Externally, the biggest changes have happened at the front of the van. There, the current vertical headlights have been replaced with much thinner, horizontally-arrayed units.
The van also gets a new bonnet, bumpers and front quarter panels, as well as a new variation on the company's cascading grille theme. All up, the squarer and more modern design brings the van closer to the look established in much of Hyundai's passenger car range.
Under the bonnet, the Grand Starex is available with an updated turbo-diesel engine that's now compliant with Euro 6 regulations.
Inside, the Grand Starex's dashboard has been given a complete makeover. The unit in today's car, which dates back to the vehicle's launch in 2007, has been junked in favour of something far more up-to-date – and clearly inspired by the i30 hatch.

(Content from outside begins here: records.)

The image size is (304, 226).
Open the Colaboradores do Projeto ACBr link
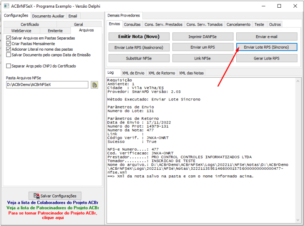[53, 203]
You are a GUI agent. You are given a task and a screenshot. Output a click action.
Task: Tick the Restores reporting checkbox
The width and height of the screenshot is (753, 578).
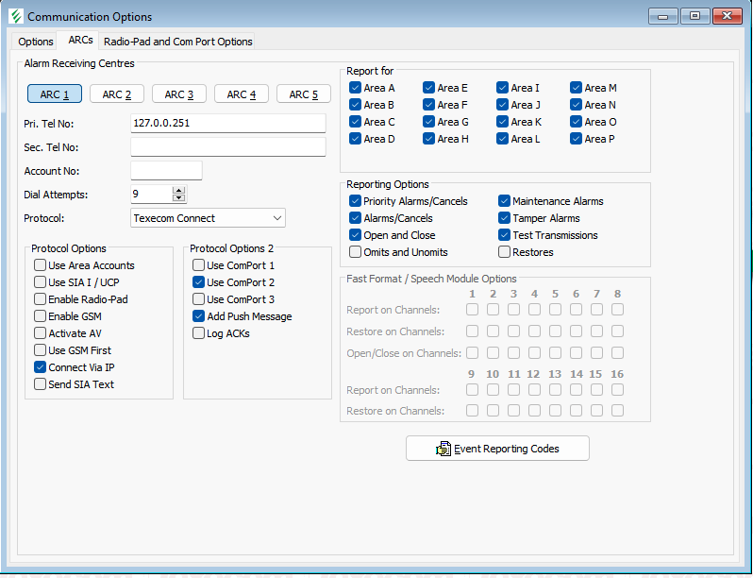click(505, 252)
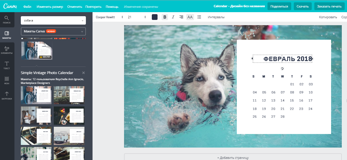Open the Cooper Hewitt font dropdown

[109, 17]
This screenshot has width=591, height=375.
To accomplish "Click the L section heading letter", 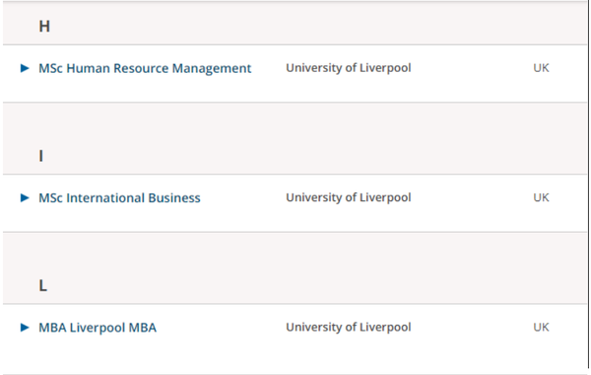I will (x=43, y=285).
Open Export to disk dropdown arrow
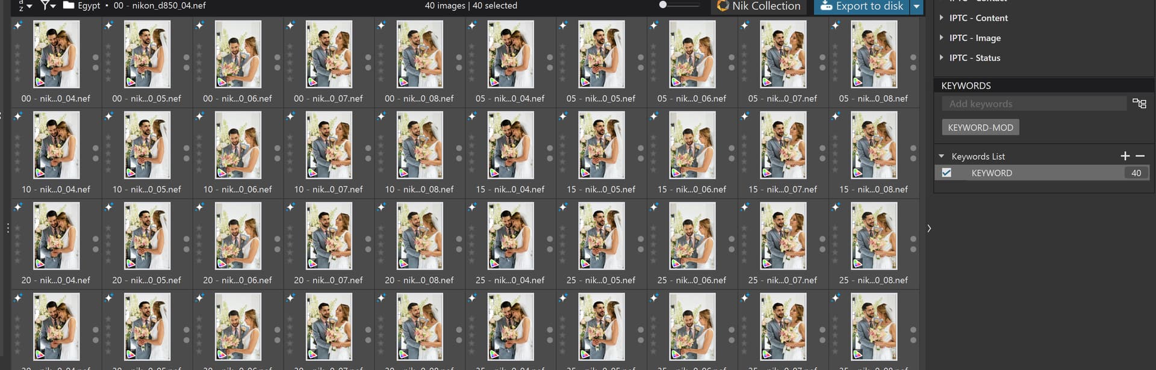 (x=916, y=6)
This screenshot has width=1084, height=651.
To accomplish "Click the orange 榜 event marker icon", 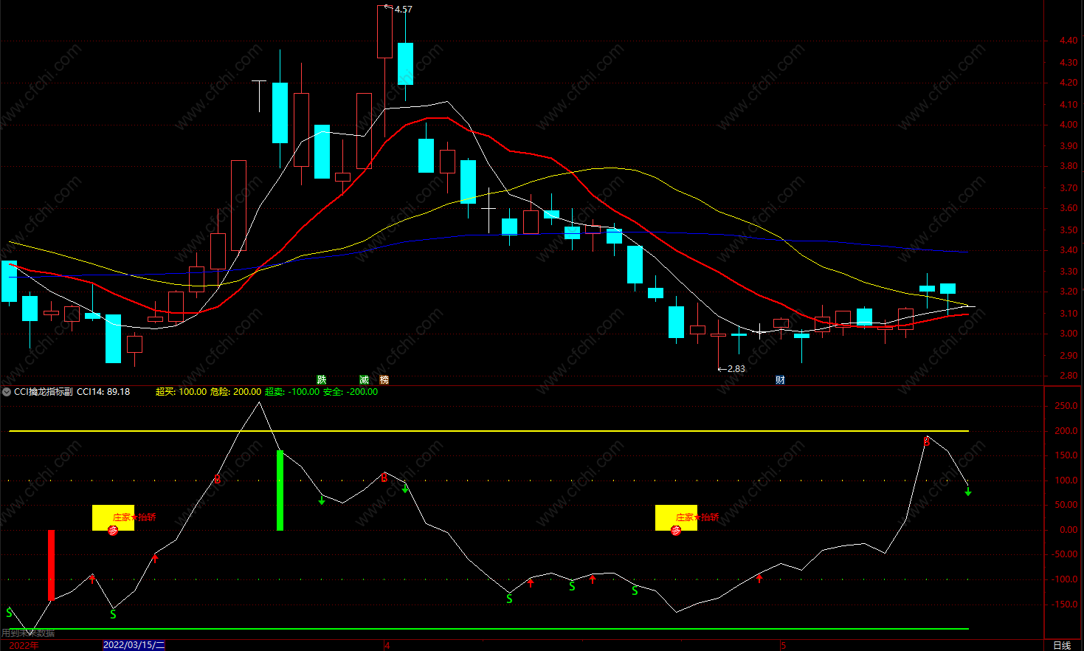I will coord(384,379).
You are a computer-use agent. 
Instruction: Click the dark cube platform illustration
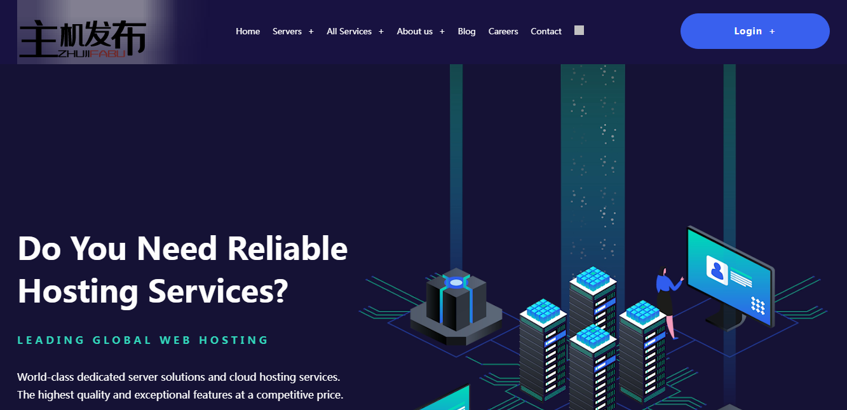tap(456, 306)
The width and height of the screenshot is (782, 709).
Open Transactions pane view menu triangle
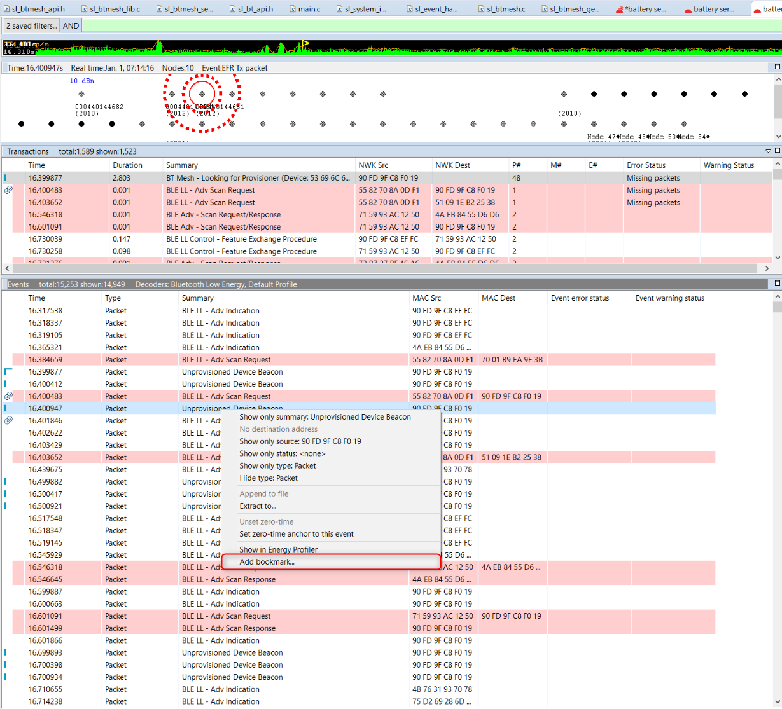(768, 151)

The design is all new, and features a free-standing touchscreen infotainment display in the centre. There are also new door panels, and a modern aesthetic for the steering wheel, air conditioning controls, transmission shifter, and centre console.
On the high-spec people-carrying variant seen here, the updated dashboard comes fitted with lashings of faux wood, brown leather and metal.
High-end models also feature LED tail-lights, heated leather seats, "sedan-style" interior, 8.0-inch touchscreen with satellite navigation, air conditioning vents for passengers in the rear, and 17-inch alloy wheels.
In South Korea, the Grand Starex range is available in three-, five-, nine-, eleven-, and twelve-seat configurations.